Ces leçons de l’instituteur qui n’est pas encore en âge d’en avoir… Pas des
boulettes. Des enfants. Alors pourquoi lui confie-t-on les vôtres ???
Parce que
recruter des individus sains d’esprit prêts à sacrifier leur patience, leur
santé et leur compassion pour un salaire de misère et la vindicte populaire,
c’est de moins en moins facile, facile… Faute de grives…
Pour le
coup on apprend des trucs. Faux. Mais ça change. Cela peut même être
divertissant. À l’apéro, cela permet d’éviter le laïus sur le printemps qui se
fait attendre…
Il y en a
pour tous les goûts.
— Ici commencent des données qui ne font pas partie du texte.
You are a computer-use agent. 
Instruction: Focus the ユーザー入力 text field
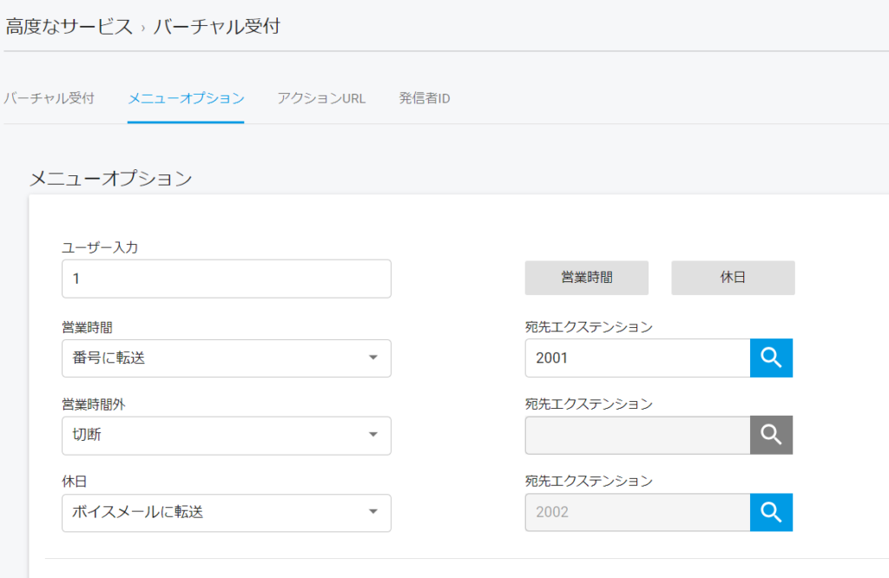click(x=226, y=279)
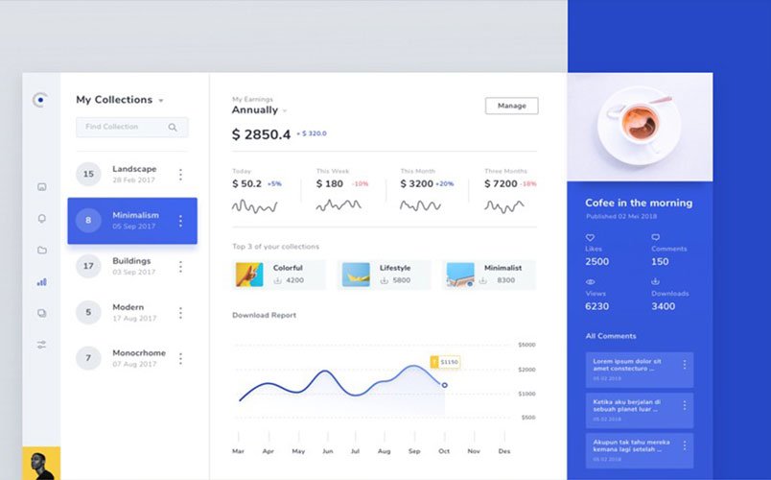The width and height of the screenshot is (771, 480).
Task: Click the October data point on chart
Action: pos(444,385)
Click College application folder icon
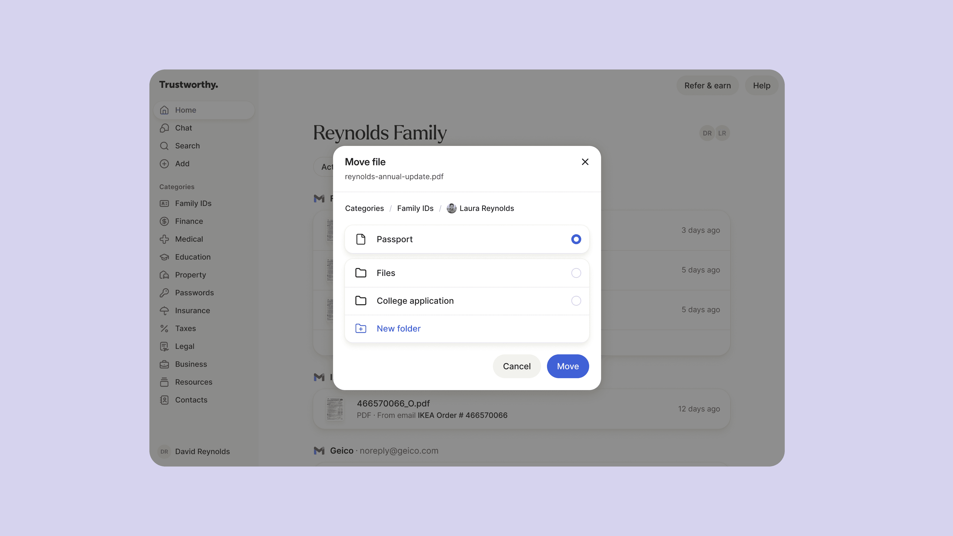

L’instituteur qui ne sait pas compter, moins que vous… Si,
ça existe ! Celui qui vous terrifie et écrit : « Choupinette a
du mal a ce concentré, j’aimerai vous rencontré pour en parlé ». C’est ça,
parlons-en, ça vaudra mieux… Celui qui oublie toujours les heures de sport de
la semaine. Comme vous le comprenez. Celui qui tente des expériences hasardeuses
en physique aux résultats aléatoires défiants toutes les lois qu’on croyait
connaître jusque-là, résultats qu’il justifie par la découverte
d’ « anomalies » qui devraient intéresser la NASA. À moins que
l’intervention de Tim dans le déroulement des opérations ait eu une incidence
non négligeable… Celui qui tue dans l’œuf à coups d’accent béret-camembert
toute possibilité de maîtriser un jour prochain la langue de Shakespeare. Celui
qui ne comprend rien à aucun des deux termes composant les « arts plastiques »…
Bon. Il est
facile de pimenter ses soirées en assaisonnant autrui… Mais, franchement,
n’est-ce pas surhumain de maîtriser chacune de ces matières ? Attend-on
vraiment des enseignants qu’ils soient infaillibles ? N’ont-ils pas droit
à l’erreur ? N’ont-ils pas le droit, même, d’être fatigués ?
Préoccupés ? Humains, simplement ?
Non. Aucun
droit. Car leur sont confiés nos biens les plus précieux, notre chair, notre
sang ! Gnagnagna. N’empêche que le retour de manivelle s’impose : pas
de droit ? OK. Vous aurez des devoirs.